## Task to complete
The job is to find each line in the entries holding the string "agent" and copy that line.

(Source data begins)

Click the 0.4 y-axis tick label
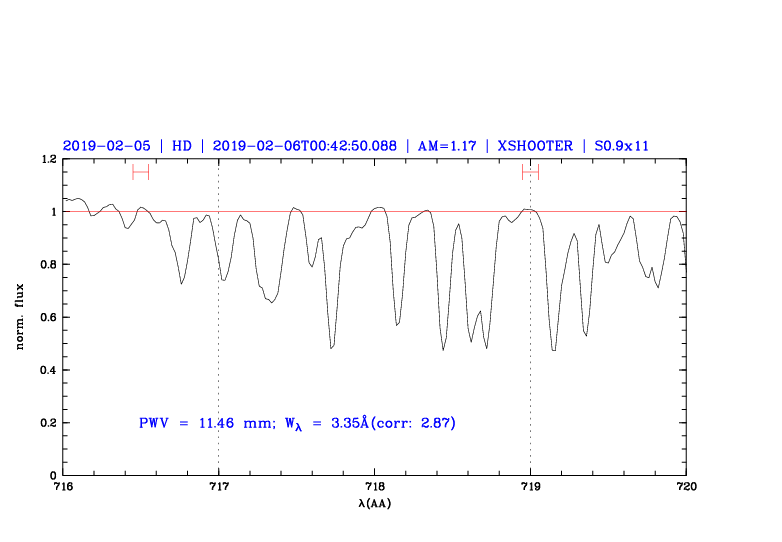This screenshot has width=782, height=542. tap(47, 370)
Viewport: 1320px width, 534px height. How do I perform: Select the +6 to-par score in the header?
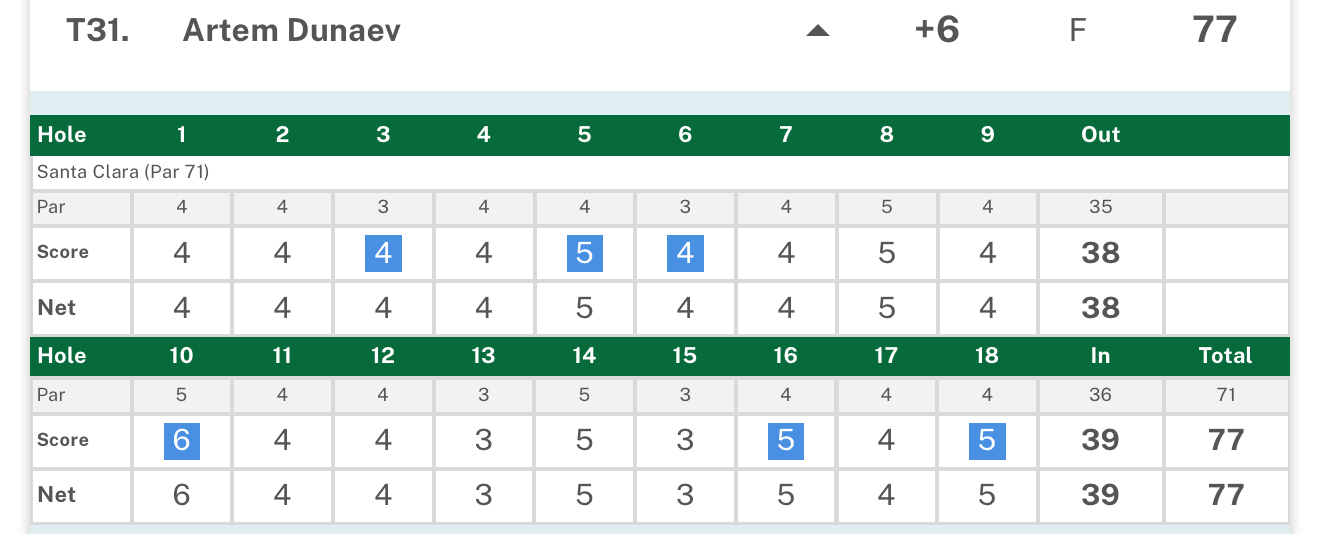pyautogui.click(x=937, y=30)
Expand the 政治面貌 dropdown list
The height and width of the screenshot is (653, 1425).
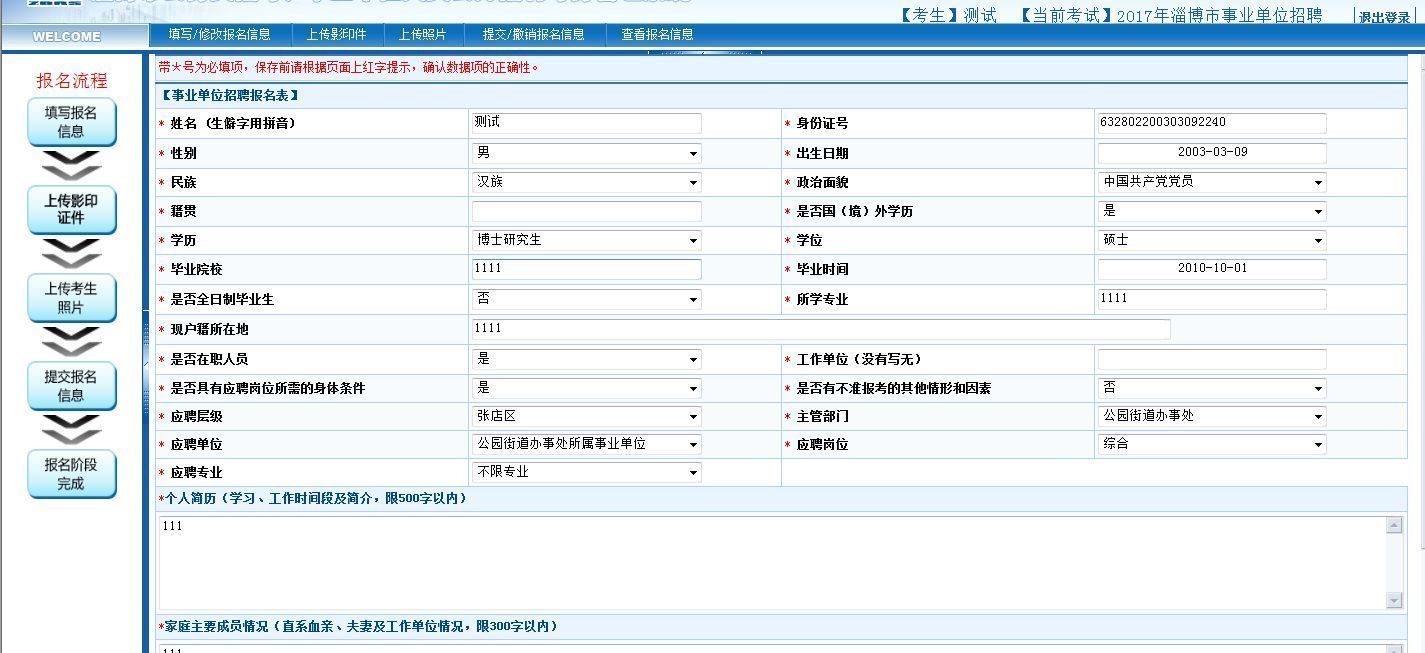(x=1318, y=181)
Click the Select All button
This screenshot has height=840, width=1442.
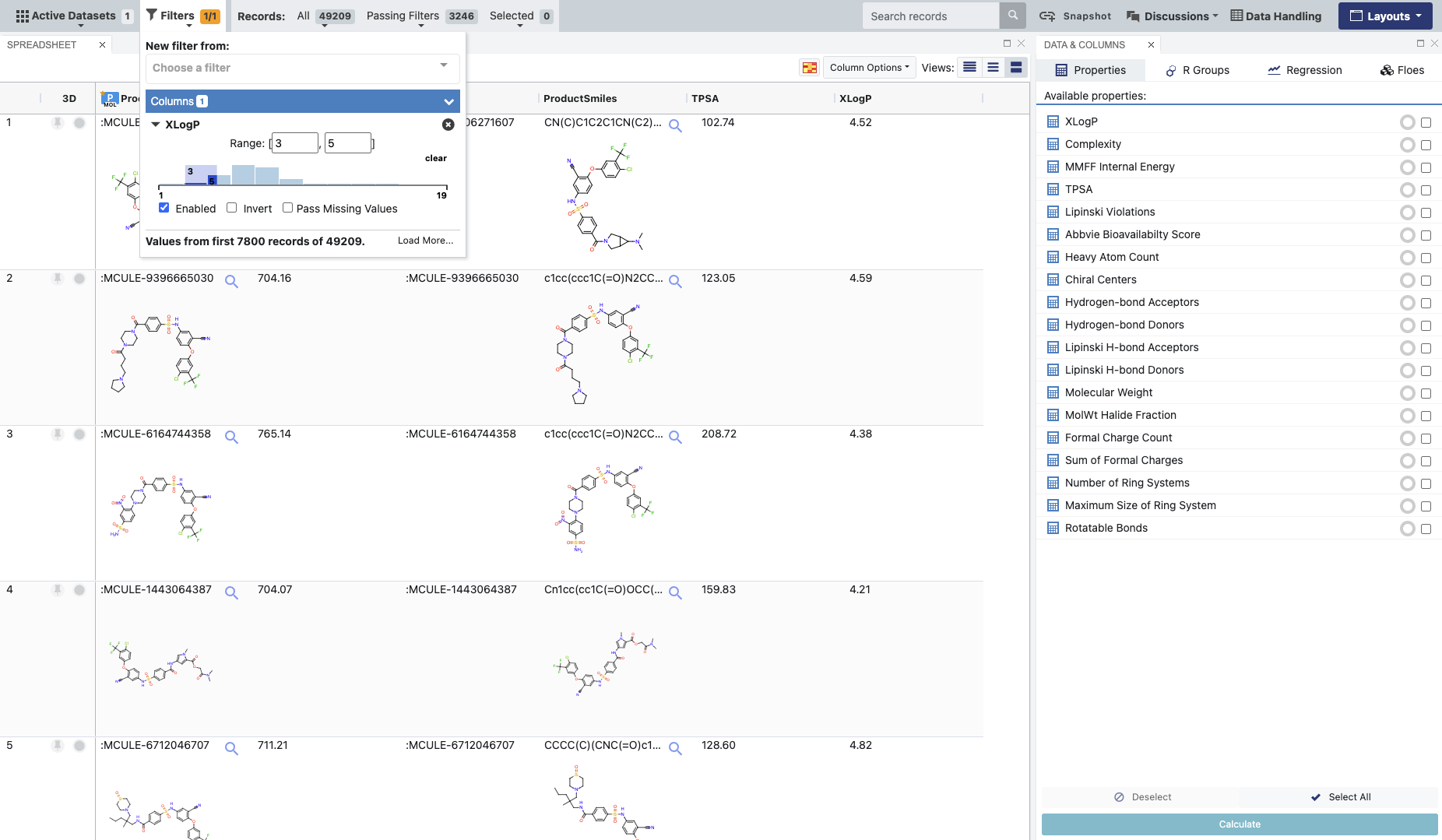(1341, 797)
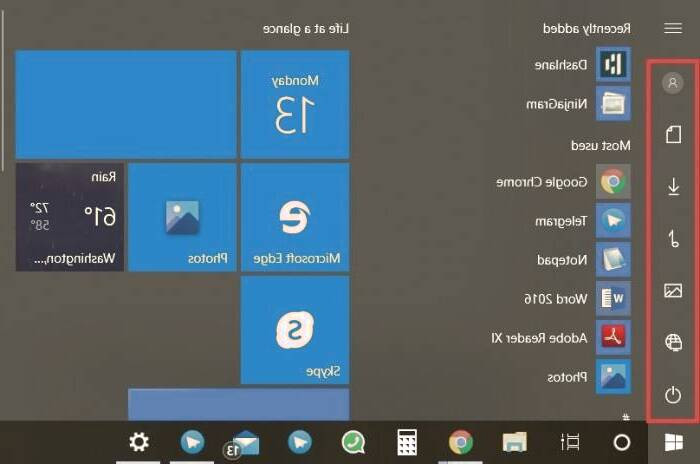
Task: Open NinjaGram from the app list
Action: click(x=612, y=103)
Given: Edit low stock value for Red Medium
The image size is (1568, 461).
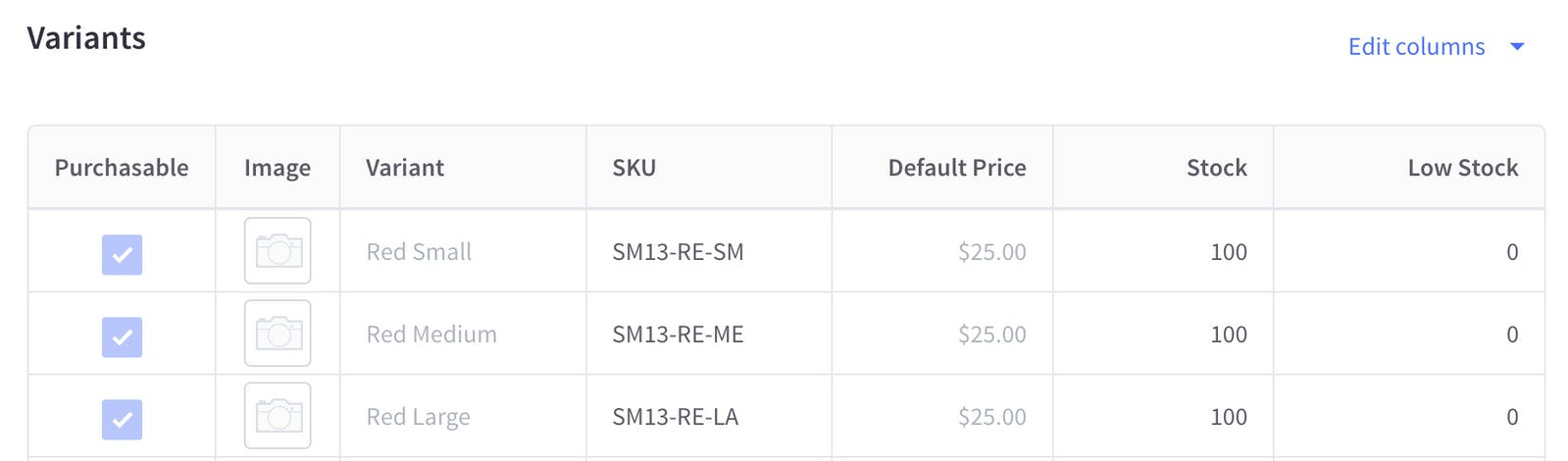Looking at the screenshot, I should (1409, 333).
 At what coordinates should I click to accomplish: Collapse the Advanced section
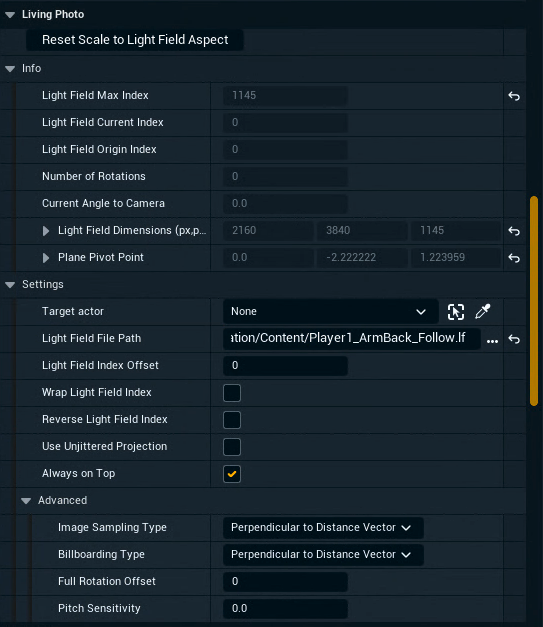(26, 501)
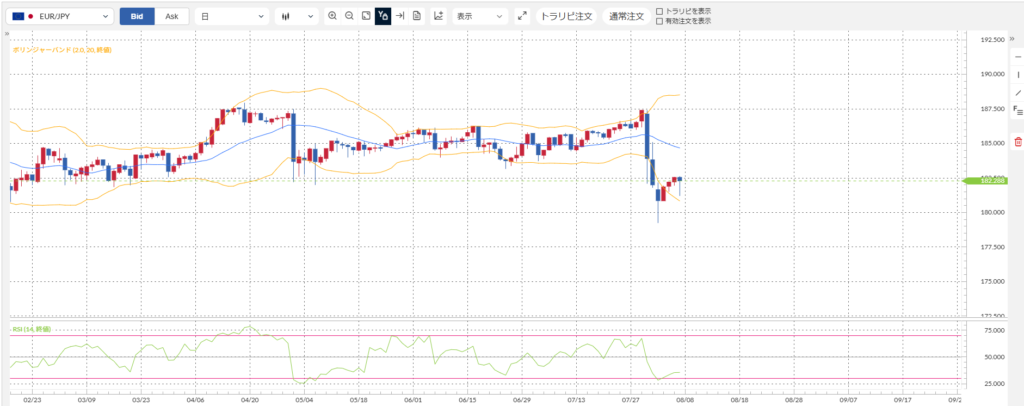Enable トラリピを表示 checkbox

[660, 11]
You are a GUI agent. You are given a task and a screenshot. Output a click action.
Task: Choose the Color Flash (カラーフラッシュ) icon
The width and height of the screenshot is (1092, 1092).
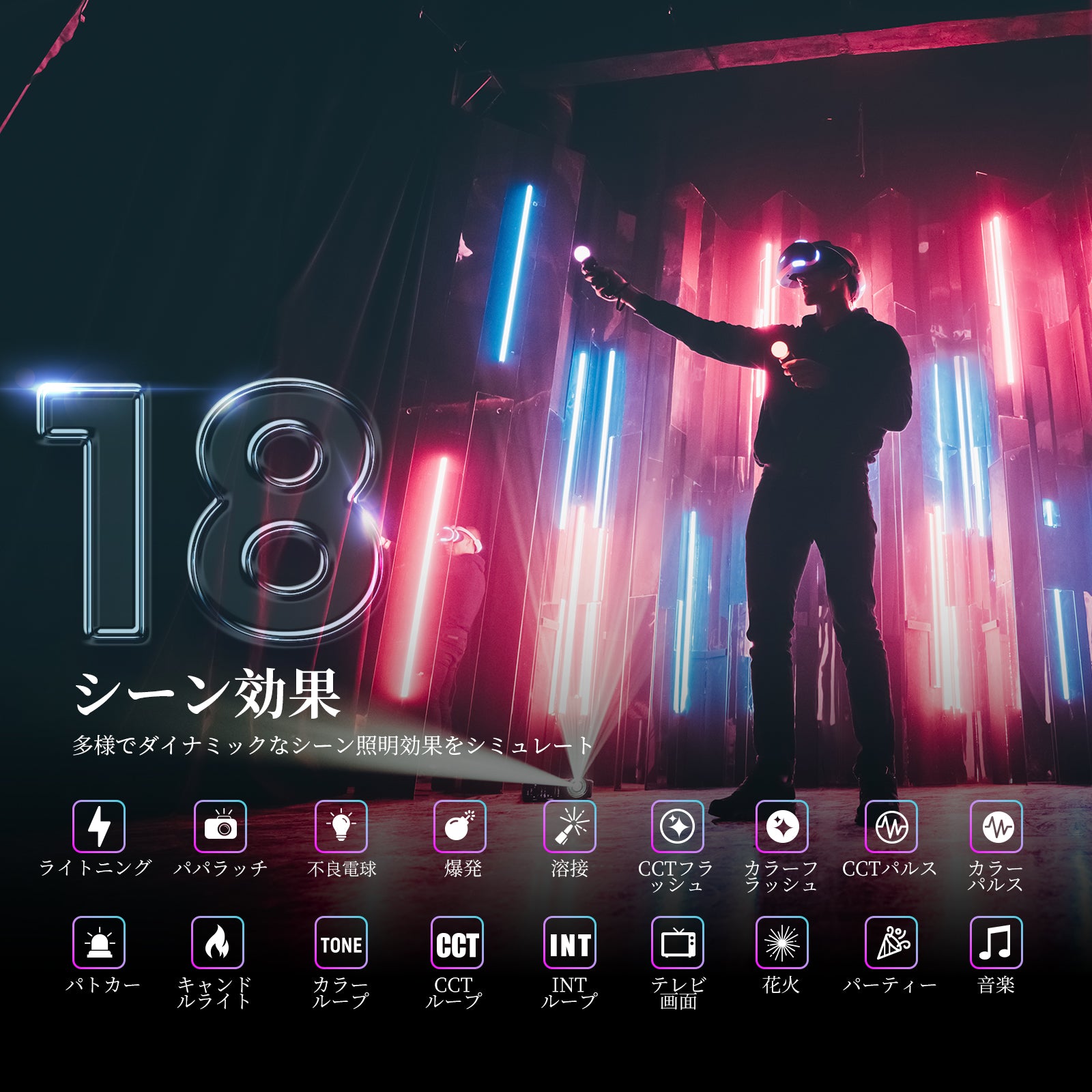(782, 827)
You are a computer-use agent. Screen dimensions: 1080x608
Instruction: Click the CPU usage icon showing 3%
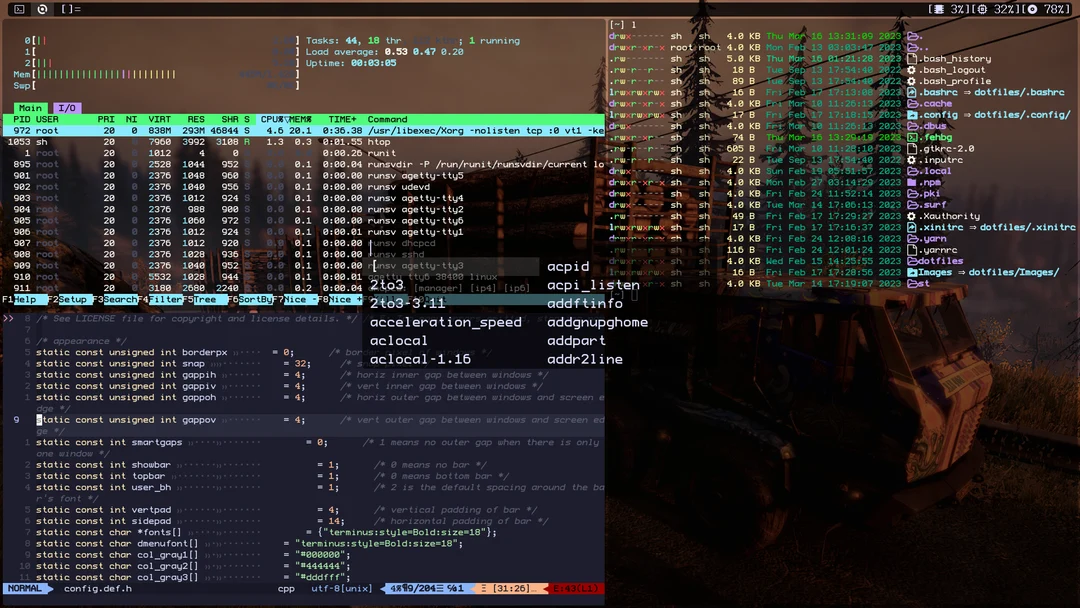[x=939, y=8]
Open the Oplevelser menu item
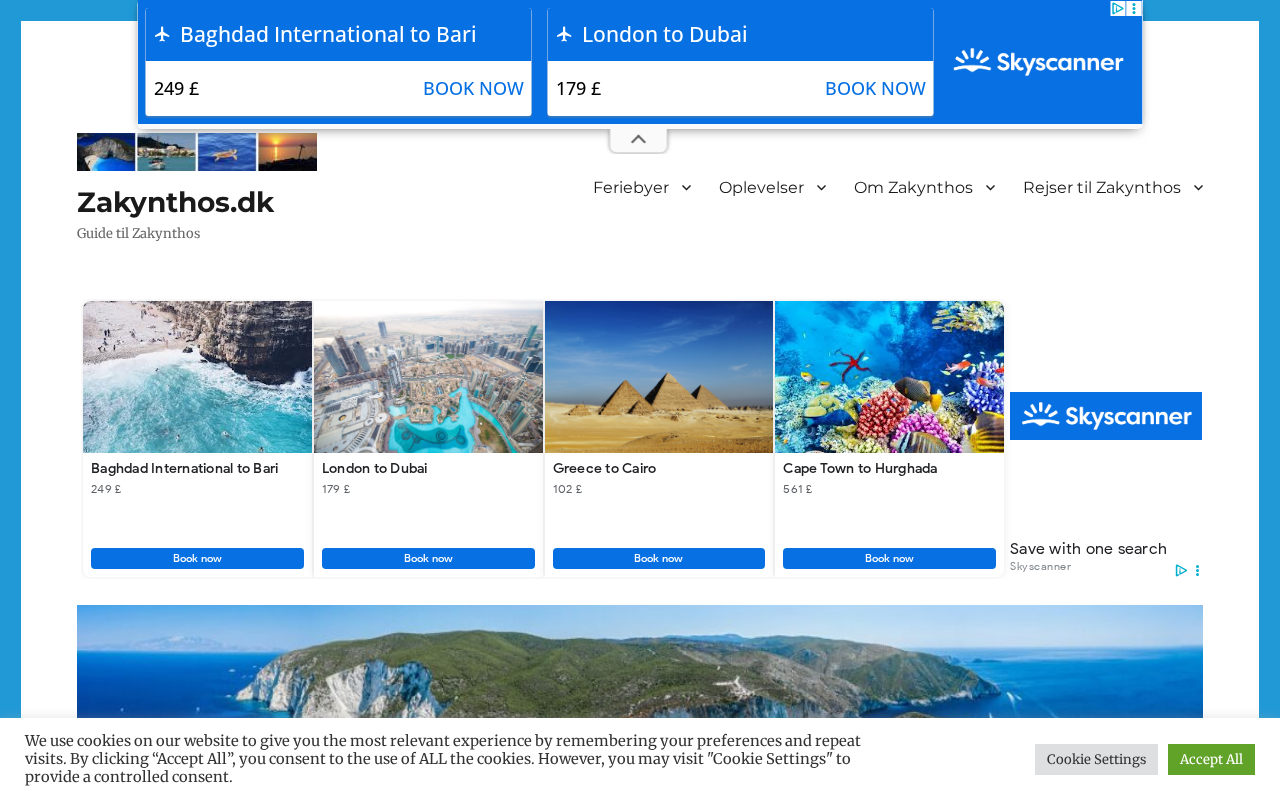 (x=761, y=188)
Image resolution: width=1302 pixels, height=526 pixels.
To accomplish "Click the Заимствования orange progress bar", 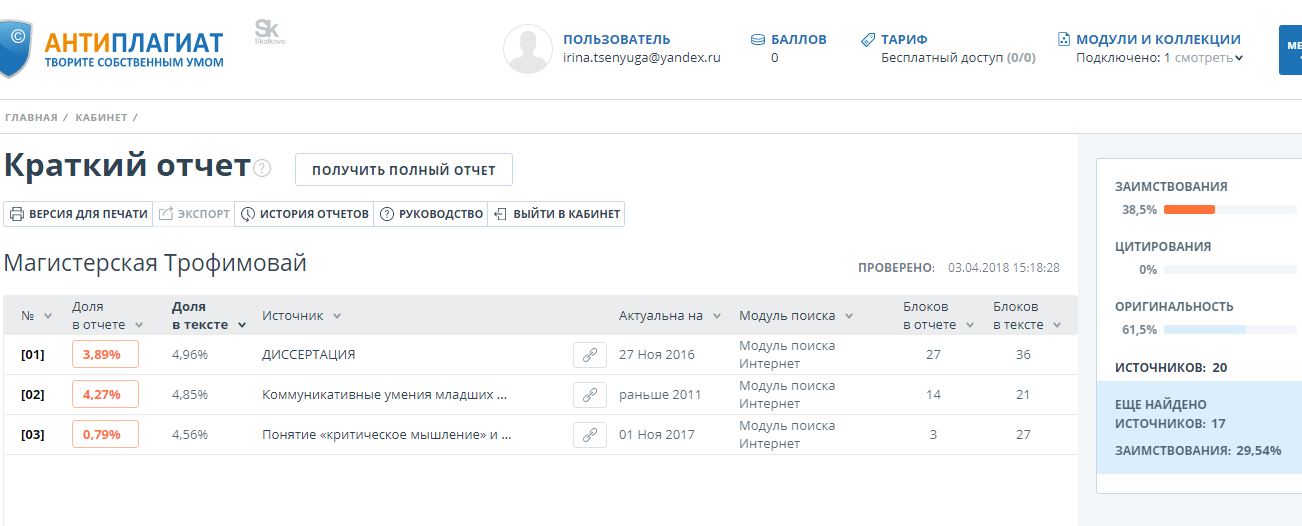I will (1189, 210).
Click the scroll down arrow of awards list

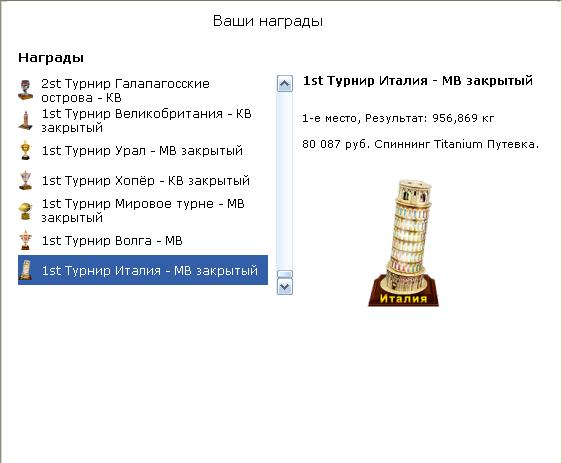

(Source data ends)

## Result of this task
You are a GUI agent. You are given a task and a screenshot. Output a click action.
You are a computer-use agent. Screen dimensions: 1080x608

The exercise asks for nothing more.